🤖 AI Summary
This study addresses the challenge of model validation in small area estimation when individual-level data are unavailable. Building upon the Fay–Herriot model and using only area-level direct estimates, the authors propose a data thinning approach that splits observations into independent training and testing subsets to enable out-of-sample validation. The work elucidates the bias–variance trade-off between the thinned training subset and the full-sample target quantity, leading to a practical criterion for selecting the thinning parameter. Through design-based simulations and validation with U.S. Census Bureau’s American Community Survey microdata, the method demonstrates robust performance across diverse heterogeneous sampling designs, offering a viable internal validation framework for small area estimation.
📝 Abstract
Small area estimation (SAE) produces estimates of population parameters for geographic and demographic subgroups with limited sample sizes.
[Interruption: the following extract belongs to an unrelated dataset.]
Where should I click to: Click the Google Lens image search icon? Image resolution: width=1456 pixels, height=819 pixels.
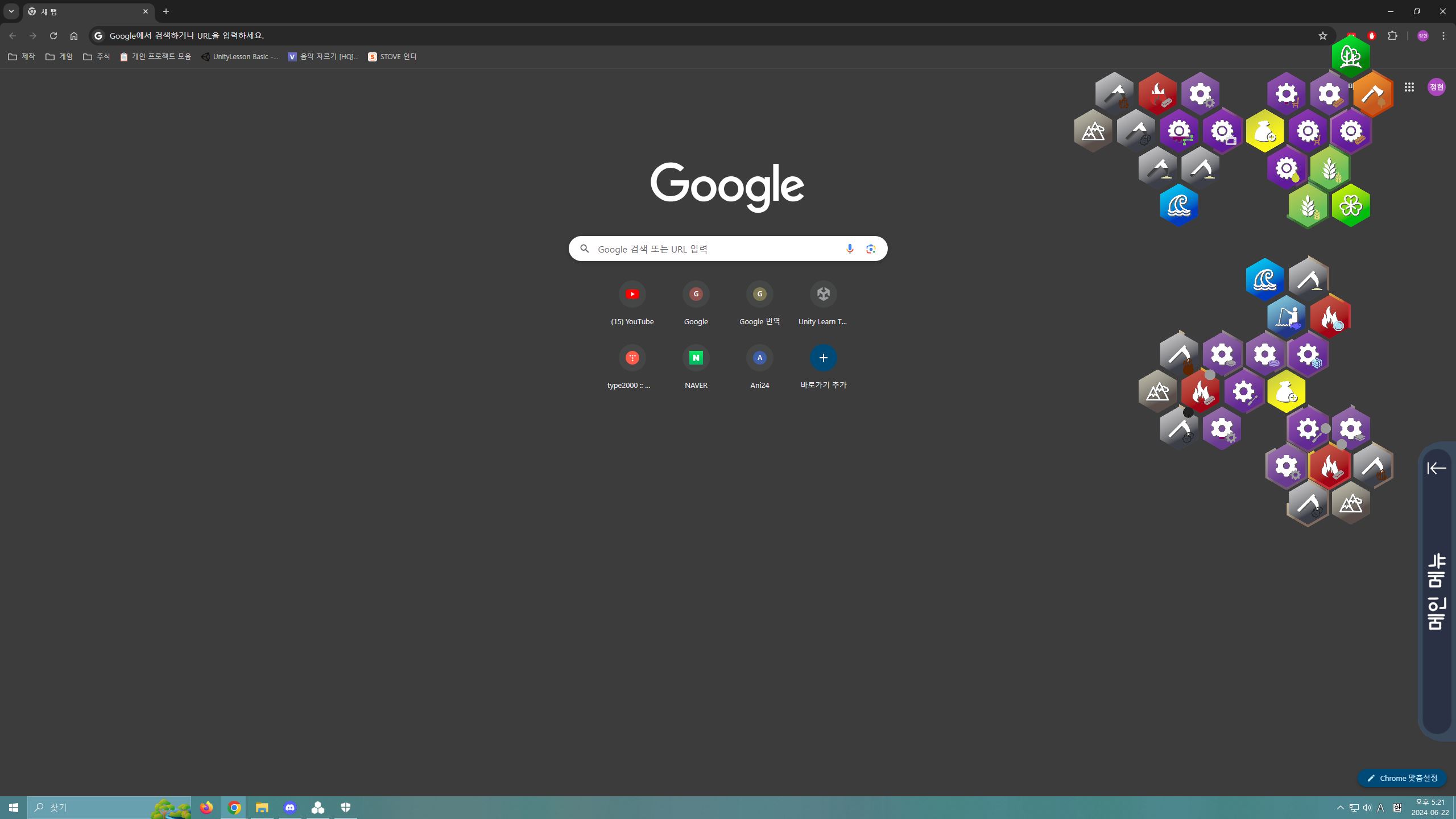pyautogui.click(x=870, y=249)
Such estimates are critical for informing policy decisions, ranging from poverty mapping to social program funding. Despite its widespread use, principled validation of SAE models remains challenging and general guidelines are far from well-established. Unlike conventional predictive modeling settings, validation data are rarely available in the SAE context. External validation surveys or censuses often do not exist, and access to individual-level microdata is often restricted, making standard cross-validation infeasible. In this paper, we propose a novel model validation scheme using only area-level direct survey estimates under the widely used Fay--Herriot model. Our approach is based on data thinning, which splits area-level observations into independent training and test components to enable out-of-sample validation. Our theoretical analysis reveals a fundamental tension inherent in thinning-based validating: performance metrics measured on the thinned training component targets a different quantity than that based on the full data, with the gap varying by model complexity. Increasing the information allocated for training reduces this gap but inflates the variance of the estimator. We formally characterize this bias-variance tradeoff and provide practical recommendations for the thinning parameters that balance these competing considerations for model comparison. We show that data thinning with these settings provides consistent and stable performance across heterogeneous sampling designs in design-based simulations using American Community Survey microdata.